Quels sont les signes de l’autisme ?

« Mon bébé ne me regarde pas, il a un retard de langage, il répète les mêmes sons. Est-ce qu’il ne serait pas autiste ? À partir de quand faut-il s’inquiéter ? »

Il existe de nombreux types d’autisme et des formes plus ou moins sévères. Le mot « autisme » ne doit donc pas être prononcé trop vite ou sans précaution. Mais s’il est parfois difficile de mettre un diagnostic, certains signes chez le tout petit doivent néanmoins alerter.

Pour simplifier, on peut dire que l’autisme se manifeste principalement de deux façons : sous la forme d’un problème de communication et sous la forme d’un problème d’attitudes.

Les difficultés de communication peuvent se traduire par un retard de langage ; mais aussi par un retard des relations sociales. L’enfant ne parle pas mais peut aussi ne pas entrer en relation avec les autres. Les attitudes d’un enfant autiste peuvent être une faible curiosité devant la nouveauté, ou des comportements étranges tels que des gestes répétitifs.

La Haute Autorité de Sante précise ces deux grands types de signes

* Les déficits persistants de la communication et des interactions sociales observés dans des contextes variés

* Le caractère restreint et répétitif des comportements, des intérêts ou des activités.

Concrètement, quels sont les signes de l’autisme ?

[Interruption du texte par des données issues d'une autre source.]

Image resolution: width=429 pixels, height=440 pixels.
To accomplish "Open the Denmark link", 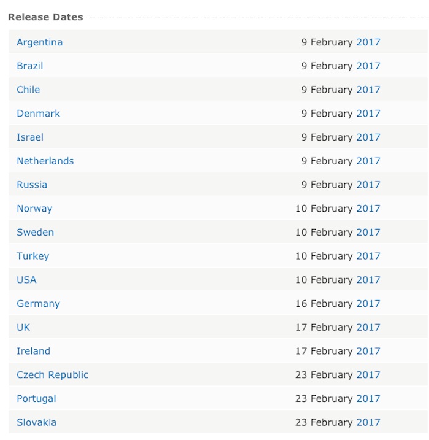I will [x=38, y=114].
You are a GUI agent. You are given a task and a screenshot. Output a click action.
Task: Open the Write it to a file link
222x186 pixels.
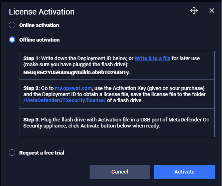coord(152,59)
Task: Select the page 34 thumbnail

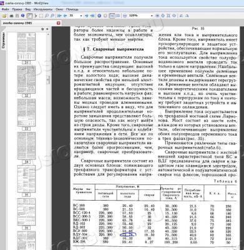Action: (x=26, y=146)
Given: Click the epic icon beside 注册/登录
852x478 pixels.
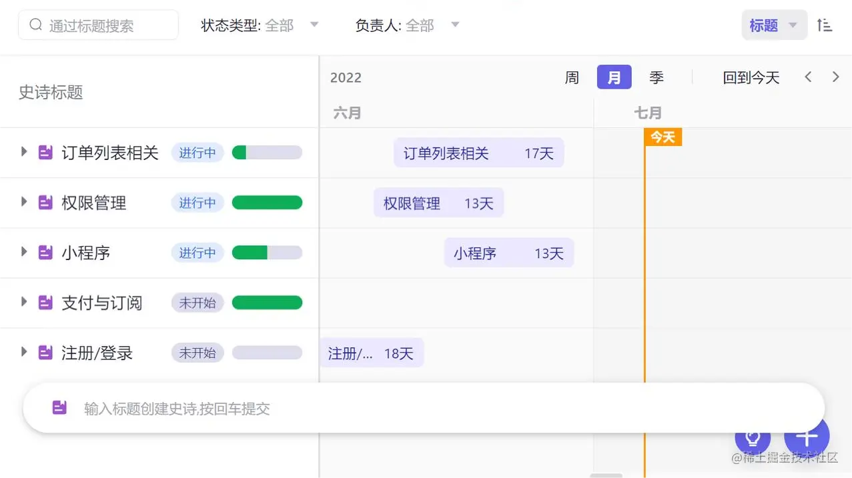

L’autisme se caractérise par une somme de plusieurs signes qui peuvent être tous présents, mais à des degrés divers. Ces signes permettent de se poser les questions et d’orienter vers des recherches plus poussées. (Voir notre article « Mon enfant est peut-être autiste, que faire ? ») Voici quelques moments clé du développement de l’enfant auxquels les décalages peuvent être observés. Notons au passage que le carnet de santé est pour cela un bon outil pour surveiller le développement de l’enfant. La Haute Autorité de Santé rappelle les signes d’alerte tous les 6 mois :

* Autour de 6 mois, l’enfant ne babille pas. Le bébé ne formule pas les premières syllabes comme ba ou po (Voir notre article sur le babillage)

* A 12 mois, l’enfant ne montre pas du doigt, il ne fait pas coucou ou « au revoir » avec sa main.

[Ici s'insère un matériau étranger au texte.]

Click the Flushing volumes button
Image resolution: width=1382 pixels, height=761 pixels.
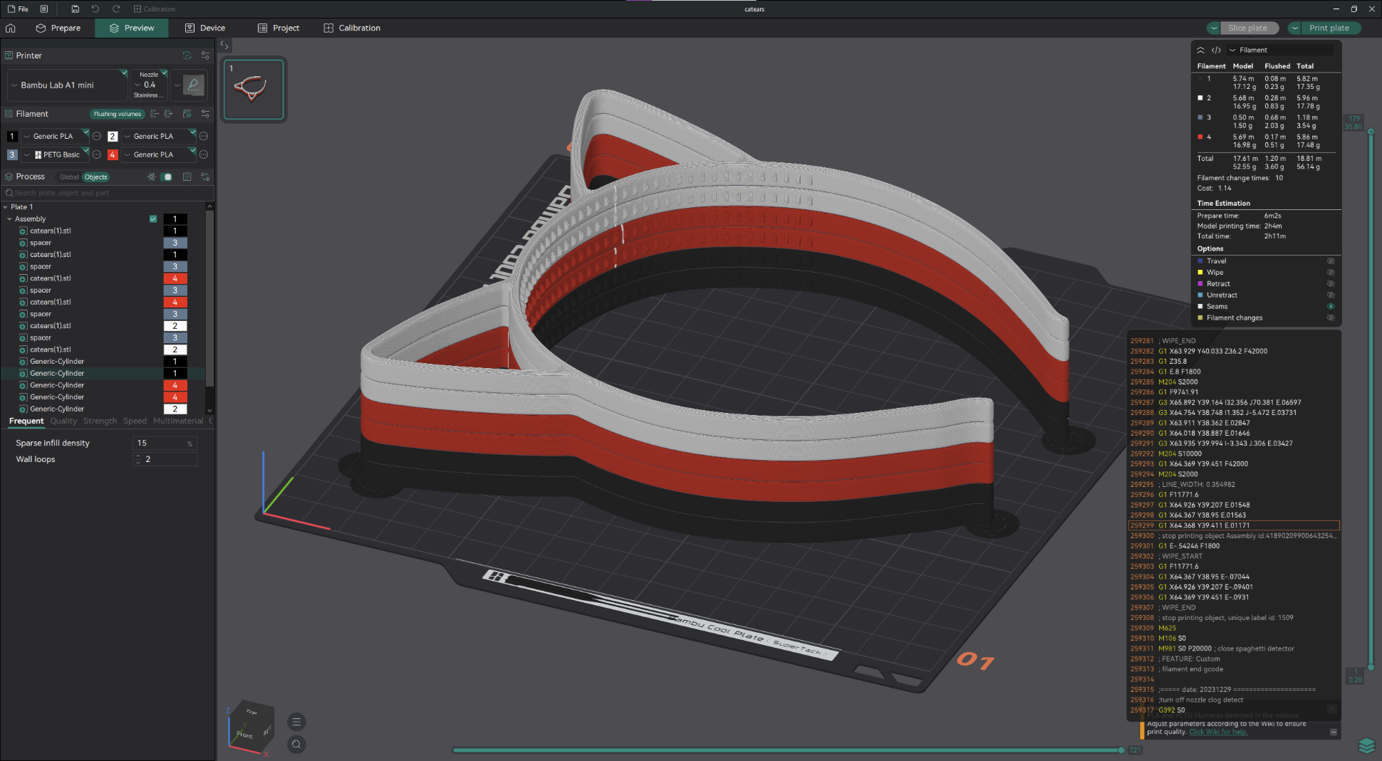click(x=117, y=114)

* A 18 mois l’enfant ne prononce pas de mot.

* A 24 mois, l’enfant ne construit pas de phrases.

Avant l’âge de 18 mois, l’observation d’une foule de petits détails du quotidien permet de constituer des éléments pour avoir des suspicions. Ainsi la qualité de son sommeil, sa capacité à accepter des aliments diversifiés, les variations de son humeur, sa façon de découvrir un nouvel objet autour de lui peuvent être des indications. Mais attention, ce sont des signes mais pas des symptômes : il ne s’agit pas d’établir un diagnostic sur cette seule base. Ces signes doivent être analysés par des spécialistes. En effet, jusqu’à 18 mois, l’enfant est en pleine construction et élabore en particulier son langage. Chaque bébé se développe à son rythme et à sa façon. Inutile donc de s’affoler sur la seule base de ces observations. Il est peut-être simplement en retard. Néanmoins, il faut y être attentif et en parler avec un médecin si les signes présents inquiètent les parents.

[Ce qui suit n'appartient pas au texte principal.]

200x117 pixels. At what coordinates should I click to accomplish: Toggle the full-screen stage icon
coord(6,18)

Au moins deux signes d’alerte avant de parler d’autisme

À 18 mois, les spécialistes estiment qu’il faut qu’il y ait au moins deux signes à la fois pour qu’on puisse réellement commencer à devoir être plus vigilant et à se poser la question de l’autisme. Ces signes peuvent être, comme indiqué ci-dessus des retards de langage, mais aussi des difficultés à interagir avec autrui. Parmi ces interactions, il faut observer la façon dont l’enfant regarde autour de lui, montre du doigt, réagit à son prénom, sourit avec une personne, … Si l’enfant n’a pas de relations sociales avec les autres à la crèche ou à la maternelle, il peut être utile de se poser la question de l’autisme. La présence de deux ou plus de ces signes d’alerte constitue un indicateur à soumettre à un médecin.

La question à se poser est de savoir si l’enfant présente ses troubles dans toutes les situations. En effet, les signes de l’autisme doivent se produire dans plusieurs circonstances. L’enfant doit avoir les mêmes difficultés qu’il soit à la maison à la crèche ou chez ses grands-parents. Parlez-en avec toutes les personnes qui le connaissent pour voir si elles aussi ont repéré les mêmes signes que vous.